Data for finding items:

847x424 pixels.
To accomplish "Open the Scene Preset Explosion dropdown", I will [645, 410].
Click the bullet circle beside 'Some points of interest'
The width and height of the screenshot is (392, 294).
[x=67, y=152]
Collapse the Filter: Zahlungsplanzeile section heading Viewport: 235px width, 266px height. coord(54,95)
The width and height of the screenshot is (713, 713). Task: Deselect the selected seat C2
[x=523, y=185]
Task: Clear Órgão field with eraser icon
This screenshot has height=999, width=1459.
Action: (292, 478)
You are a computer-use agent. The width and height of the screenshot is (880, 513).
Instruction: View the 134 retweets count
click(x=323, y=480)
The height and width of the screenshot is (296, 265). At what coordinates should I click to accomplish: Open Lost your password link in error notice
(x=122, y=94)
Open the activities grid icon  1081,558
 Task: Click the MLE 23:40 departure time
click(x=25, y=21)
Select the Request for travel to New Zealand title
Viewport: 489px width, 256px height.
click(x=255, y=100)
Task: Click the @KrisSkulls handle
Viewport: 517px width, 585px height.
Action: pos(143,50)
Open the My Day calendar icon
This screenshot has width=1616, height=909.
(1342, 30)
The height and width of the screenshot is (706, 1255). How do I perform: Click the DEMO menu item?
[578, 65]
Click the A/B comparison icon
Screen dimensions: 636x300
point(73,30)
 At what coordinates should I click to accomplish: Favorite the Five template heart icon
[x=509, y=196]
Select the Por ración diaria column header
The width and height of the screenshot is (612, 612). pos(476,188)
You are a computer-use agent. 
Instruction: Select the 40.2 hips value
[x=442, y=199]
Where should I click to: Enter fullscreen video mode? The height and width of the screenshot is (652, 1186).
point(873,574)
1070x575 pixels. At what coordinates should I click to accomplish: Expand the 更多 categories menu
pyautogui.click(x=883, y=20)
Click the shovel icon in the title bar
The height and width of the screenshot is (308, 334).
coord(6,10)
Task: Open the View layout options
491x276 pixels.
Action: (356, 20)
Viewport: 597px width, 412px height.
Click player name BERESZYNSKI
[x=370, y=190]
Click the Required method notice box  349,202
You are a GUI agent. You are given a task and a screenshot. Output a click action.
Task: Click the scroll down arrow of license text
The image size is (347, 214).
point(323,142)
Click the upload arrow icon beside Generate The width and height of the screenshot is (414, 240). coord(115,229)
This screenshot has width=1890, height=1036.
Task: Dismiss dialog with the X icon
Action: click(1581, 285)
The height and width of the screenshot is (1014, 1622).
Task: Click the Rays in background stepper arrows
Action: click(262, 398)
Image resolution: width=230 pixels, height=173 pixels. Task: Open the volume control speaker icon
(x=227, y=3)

■ WHAT IS NEEDED
Edit the data starting at the line that has "Click the bullet" and ending after the line that has "[x=523, y=185]", changing "section heading" to "section title" and keeping everything else the same. Return only those lines.

■ RESPONSE FOR THIS EXERCISE
Click the bullet circle beside 'Some points of interest'
The width and height of the screenshot is (392, 294).
[x=67, y=152]
Collapse the Filter: Zahlungsplanzeile section title Viewport: 235px width, 266px height. coord(54,95)
The width and height of the screenshot is (713, 713). Task: Deselect the selected seat C2
[x=523, y=185]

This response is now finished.